4. Pour les bénéficiaires du revenu de solidarité active ou de l’allocation adulte handicapé. La loi ALUR permet dorénavant aux locataires bénéficiaires de l’allocation adulte handicapé de bénéficier du préavis réduit. Avant l’entrée en vigueur du RSA, le RMI justifiait le bénéfice du préavis réduit [27]. Seule une preuve de perception effective du RSA peut justifier le bénéfice du préavis réduit d’un mois [28].
5. Pour le locataire qui se voit attribuer un logement défini à l’article L.351-2 du Code de la construction et de l’habitation. Il s’agit d’un ajout de la loi ALUR. Ce cas d’ouverture permet la réduction du préavis de 3 mois à 1 mois en cas d’obtention/d’attribution d’un logement locatif conventionné.
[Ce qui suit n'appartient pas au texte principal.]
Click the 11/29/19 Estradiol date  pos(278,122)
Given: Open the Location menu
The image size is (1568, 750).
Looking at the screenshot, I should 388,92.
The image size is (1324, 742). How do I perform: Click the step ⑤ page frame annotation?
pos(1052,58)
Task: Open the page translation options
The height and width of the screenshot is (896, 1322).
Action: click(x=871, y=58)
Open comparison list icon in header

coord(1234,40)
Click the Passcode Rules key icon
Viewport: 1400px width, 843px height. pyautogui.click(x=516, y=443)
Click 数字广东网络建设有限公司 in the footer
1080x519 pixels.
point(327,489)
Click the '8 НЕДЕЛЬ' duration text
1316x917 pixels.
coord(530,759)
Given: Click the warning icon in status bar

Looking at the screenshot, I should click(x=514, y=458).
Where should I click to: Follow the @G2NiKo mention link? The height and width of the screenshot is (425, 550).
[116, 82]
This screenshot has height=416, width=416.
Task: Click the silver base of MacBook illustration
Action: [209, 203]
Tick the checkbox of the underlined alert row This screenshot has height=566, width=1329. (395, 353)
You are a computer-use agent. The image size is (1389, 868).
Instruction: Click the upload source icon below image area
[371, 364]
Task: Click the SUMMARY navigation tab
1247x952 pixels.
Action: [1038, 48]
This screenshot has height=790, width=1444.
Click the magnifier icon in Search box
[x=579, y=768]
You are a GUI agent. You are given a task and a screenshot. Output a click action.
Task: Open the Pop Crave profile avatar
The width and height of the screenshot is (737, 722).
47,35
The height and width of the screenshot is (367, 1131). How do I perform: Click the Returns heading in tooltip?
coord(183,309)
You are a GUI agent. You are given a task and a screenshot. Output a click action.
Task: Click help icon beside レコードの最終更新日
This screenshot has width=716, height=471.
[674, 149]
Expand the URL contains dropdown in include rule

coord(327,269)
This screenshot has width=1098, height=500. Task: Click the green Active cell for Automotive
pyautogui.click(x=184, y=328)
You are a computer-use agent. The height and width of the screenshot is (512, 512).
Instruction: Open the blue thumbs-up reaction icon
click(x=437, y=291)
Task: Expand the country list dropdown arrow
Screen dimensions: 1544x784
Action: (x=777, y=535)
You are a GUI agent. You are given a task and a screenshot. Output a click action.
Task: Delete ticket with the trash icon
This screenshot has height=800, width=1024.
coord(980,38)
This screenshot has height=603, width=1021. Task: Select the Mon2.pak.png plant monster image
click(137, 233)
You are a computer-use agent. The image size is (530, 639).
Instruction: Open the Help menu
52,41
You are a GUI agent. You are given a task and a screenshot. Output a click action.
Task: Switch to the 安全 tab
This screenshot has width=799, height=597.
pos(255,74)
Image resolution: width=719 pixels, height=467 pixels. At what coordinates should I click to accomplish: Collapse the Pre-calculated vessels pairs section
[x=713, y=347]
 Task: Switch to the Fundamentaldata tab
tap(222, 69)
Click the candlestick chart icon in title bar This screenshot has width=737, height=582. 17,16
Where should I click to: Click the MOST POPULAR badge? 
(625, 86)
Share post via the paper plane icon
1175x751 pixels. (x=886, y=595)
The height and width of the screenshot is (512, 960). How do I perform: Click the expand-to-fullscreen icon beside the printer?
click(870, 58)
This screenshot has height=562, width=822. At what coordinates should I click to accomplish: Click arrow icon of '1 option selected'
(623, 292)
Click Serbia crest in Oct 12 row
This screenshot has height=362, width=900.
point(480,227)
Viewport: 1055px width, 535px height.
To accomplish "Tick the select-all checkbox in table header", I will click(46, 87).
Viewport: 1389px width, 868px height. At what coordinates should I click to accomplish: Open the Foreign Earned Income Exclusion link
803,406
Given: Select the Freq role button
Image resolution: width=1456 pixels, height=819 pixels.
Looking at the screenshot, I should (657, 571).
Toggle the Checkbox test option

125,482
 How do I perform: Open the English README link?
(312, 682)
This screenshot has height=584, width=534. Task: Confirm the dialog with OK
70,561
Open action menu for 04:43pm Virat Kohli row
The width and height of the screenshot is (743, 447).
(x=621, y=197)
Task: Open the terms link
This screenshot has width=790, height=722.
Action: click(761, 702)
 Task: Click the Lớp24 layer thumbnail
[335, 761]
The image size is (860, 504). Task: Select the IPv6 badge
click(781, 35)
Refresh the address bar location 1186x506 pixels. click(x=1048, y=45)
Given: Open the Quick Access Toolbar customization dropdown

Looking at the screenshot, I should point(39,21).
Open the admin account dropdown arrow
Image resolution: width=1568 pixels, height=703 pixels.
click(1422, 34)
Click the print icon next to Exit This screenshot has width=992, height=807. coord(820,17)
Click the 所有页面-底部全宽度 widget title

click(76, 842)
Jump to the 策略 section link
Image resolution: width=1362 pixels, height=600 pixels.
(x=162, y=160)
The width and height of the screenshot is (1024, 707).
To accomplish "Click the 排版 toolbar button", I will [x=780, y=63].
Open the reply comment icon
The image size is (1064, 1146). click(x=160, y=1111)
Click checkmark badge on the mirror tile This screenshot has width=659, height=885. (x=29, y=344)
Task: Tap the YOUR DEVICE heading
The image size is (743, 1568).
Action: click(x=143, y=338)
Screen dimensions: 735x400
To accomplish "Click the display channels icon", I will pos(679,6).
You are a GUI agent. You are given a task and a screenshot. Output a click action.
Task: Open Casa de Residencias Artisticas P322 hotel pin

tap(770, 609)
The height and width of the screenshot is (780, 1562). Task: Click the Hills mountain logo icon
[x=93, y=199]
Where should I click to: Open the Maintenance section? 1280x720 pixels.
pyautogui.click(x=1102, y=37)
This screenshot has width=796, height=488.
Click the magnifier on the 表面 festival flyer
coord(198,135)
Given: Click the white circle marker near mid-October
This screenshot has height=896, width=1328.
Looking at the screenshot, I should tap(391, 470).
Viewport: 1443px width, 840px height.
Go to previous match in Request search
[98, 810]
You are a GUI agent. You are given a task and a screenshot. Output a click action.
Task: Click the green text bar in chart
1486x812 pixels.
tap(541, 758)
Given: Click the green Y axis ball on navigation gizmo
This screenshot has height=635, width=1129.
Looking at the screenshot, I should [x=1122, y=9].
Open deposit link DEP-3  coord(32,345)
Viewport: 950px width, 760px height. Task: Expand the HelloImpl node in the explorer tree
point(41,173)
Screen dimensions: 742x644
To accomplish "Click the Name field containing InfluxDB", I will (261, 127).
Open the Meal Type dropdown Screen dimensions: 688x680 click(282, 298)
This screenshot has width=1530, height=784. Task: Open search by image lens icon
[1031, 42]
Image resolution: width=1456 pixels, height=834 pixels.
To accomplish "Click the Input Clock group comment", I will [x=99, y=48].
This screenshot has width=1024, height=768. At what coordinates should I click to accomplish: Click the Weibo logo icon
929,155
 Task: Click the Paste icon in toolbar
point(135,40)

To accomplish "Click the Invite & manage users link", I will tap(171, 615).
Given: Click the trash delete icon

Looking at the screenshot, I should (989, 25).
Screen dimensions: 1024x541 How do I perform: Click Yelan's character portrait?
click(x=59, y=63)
Cet ajout de la loi ALUR donne satisfaction aux « tentatives » parlementaires de voir, à tout le moins, les jeunes locataires du parc privé, bénéficier d’un préavis réduit d’un mois lorsqu’ils accédaient au parc social [29].
Discussions en cours :
Bonjour et bravo pour cet article fort complet et bien documenté.
J’ai une question un peu technique sur le préavis réduit : le motif "perte d’emploi" peut-il s’appliquer à un locataire qui aurait mis fin à sa période d’essai de sa propre initiative ?
Merci par avance !
Et pour être complet, nous pouvons aussi évoquer les dispositions particulières du II de l’article L.353-15 du Code de la construction et de l’Habitation prévoyant que "par dérogation au I de l’article 15 de la loi n° 89-462 du 6 juillet 1989 tendant à améliorer les rapports locatifs et portant modification de la loi n° 86-1290 du 23 décembre 1986, le délai de préavis applicable au congé donné par un locataire d’un logement mentionné à l’article L. 353-14 qui bénéficie de l’attribution dans le parc du même bailleur d’un autre logement mentionné au même article est ramené à un mois. Ce délai est de deux mois si les deux logements appartiennent à des bailleurs différents."
Bonjour et merci pour cet article auquel je voudrais apporter une précision.
La Loi ALUR ne s’impose qu’en cas de location affectée à titre de résidence principale, la définition de la RP étant précisée dans la Loi ALUR.
Et ensuite le préavis ne peut courir qu’à compter de la prise d’effet du contrat.
Aussi un locataire qui donne congé avant la prise d’entrée dans les lieux ne peut sérieusement soutenir avoir fait du logement sa résidence principale. Il doit donc trois mois à compter de la prise d’effet du bail sauf à avoir été remplacé avant.
Il peut en être de même pour un bail ayant duré moins de 8 mois, la charge de la preuve incombant au bailleur, il est important de connaître les motivations du locataire.
J’ai déjà soulevé, avec succès, une exception d’incompétence devant la commission de conciliation pour non reconnaissance de RP.